Quoted passage>
# # # #

Using Polars from R
Polars started as a Rust-based alternative to pandas, designed for speed. It has since grown into a multi-language ecosystem, with a native R binding that lets you tap into its performance from your existing R workflows.
This guide shows you how to get started with polars in R and when it makes sense to choose it over dplyr.
What is Polars?
Polars is a DataFrame library written in Rust that emphasizes:
- Speed — Often 5-10x faster than pandas for large datasets
- Memory efficiency — Uses Apache Arrow under the hood
- Lazy evaluation — Optimizes query plans automatically
- Type safety — Catches errors at compile time
The R package, simply called polars, provides a nearly complete port of the Python API. You get most of the functionality of Python Polars but with R-native syntax conventions.
Installation
Install the package from CRAN:
install.packages("polars")
Load it like any other package:
library(polars)
The package loads quickly and has minimal dependencies, making it a lightweight addition to your R setup.
Your First Polars DataFrame
Create a DataFrame directly in Polars:
df <- pl$DataFrame(
name = c("Alice", "Bob", "Charlie", "Diana"),
age = c(25, 30, 35, 28),
salary = c(55000, 72000, 89000, 61000)
)
df
Output:
shape: (4, 3)
┌─────────┬─────┬────────┐
│ name ┆ age ┆ salary │
│ str ┆ i32 ┆ i32 │
├─────────┼─────┼────────┤
│ Alice ┆ 25 ┆ 55000 │
│ Bob ┆ 30 ┆ 72000 │
│ Charlie ┆ 35 ┆ 89000 │
│ Diana ┆ 28 ┆ 61000 │
└─────────┴─────┴────────┘
The output format shows you the schema upfront—useful for understanding your data structure. You can see the column names, their data types (str, i32), and the actual values in one glance.
Reading Data
Polars reads files extremely fast. Here is how to read a CSV:
df <- pl$read_csv("data.csv")
For larger files, use read_csv_batched() for better performance:
df <- pl$read_csv_batched("large_data.csv")
Polars also supports:
read_parquet()— For Parquet files, the gold standard for columnar storageread_json()— For JSON files, both line-delimited and standardread_ipc()— For Arrow IPC files, great for interoperabilityread_delta()— For Delta Lake tables, useful in data lake architectures
Reading Parquet files is particularly useful since they are compressed and maintain type information, leading to faster loads than CSV.
Basic Operations
Selecting Columns
df$select("name", "salary")
# Or use the pipe-like syntax
df$select(pl$col("name", "salary"))
Filtering Rows
# Filter people over 30
df$filter(pl$col("age") > 30)
Creating New Columns
df$with_columns(
pl$col("salary") * 1.1$alias("new_salary")
)
Grouping and Aggregating
df$group_by("department")$agg(
pl$col("salary")$mean()$alias("avg_salary"),
pl$col("name")$count()$alias("count")
)
Joining DataFrames
Polars provides several join types similar to dplyr:
# Left join
employees <- pl$DataFrame(
id = 1:3,
name = c("Alice", "Bob", "Charlie")
)
departments <- pl$DataFrame(
dept_id = c(1, 2, 3),
department = c("Engineering", "Sales", "Marketing")
)
# Join on different column names
employees$join(
departments,
by = pl$col("id"),
how = "left"

# # # #

(Rows from a dataset)
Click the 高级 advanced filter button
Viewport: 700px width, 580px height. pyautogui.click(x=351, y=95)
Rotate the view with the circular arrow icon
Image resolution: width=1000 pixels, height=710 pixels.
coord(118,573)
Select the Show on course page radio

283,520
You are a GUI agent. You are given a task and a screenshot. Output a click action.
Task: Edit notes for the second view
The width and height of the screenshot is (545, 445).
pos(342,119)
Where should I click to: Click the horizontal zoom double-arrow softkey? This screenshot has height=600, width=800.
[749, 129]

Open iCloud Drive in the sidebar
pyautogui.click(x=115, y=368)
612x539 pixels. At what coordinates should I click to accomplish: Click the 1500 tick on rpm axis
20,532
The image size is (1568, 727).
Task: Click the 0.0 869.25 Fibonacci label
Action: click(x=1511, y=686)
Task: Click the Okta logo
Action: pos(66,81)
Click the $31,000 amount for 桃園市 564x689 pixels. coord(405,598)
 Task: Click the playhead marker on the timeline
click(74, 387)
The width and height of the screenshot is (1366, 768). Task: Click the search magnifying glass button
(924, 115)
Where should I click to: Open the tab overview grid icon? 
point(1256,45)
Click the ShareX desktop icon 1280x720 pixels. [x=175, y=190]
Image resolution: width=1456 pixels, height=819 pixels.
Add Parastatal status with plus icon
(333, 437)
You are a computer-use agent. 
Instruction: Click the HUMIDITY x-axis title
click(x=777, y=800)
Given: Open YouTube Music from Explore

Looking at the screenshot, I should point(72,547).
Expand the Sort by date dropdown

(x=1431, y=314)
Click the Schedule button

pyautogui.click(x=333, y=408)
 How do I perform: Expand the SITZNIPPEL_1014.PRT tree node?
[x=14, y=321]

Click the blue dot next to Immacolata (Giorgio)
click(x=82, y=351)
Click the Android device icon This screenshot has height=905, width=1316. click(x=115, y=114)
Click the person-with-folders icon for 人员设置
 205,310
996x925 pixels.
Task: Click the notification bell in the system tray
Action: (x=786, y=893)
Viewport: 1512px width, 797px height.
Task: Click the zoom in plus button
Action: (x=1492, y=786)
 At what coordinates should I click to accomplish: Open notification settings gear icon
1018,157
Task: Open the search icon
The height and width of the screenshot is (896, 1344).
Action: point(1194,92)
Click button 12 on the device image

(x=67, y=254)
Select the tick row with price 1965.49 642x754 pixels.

# # # #

Your goal> Quote the Polars guide from the words "For larger files, use" through the words "loads than CSV.".

Task output>
For larger files, use read_csv_batched() for better performance:
df <- pl$read_csv_batched("large_data.csv")
Polars also supports:
read_parquet()— For Parquet files, the gold standard for columnar storageread_json()— For JSON files, both line-delimited and standardread_ipc()— For Arrow IPC files, great for interoperabilityread_delta()— For Delta Lake tables, useful in data lake architectures
Reading Parquet files is particularly useful since they are compressed and maintain type information, leading to faster loads than CSV.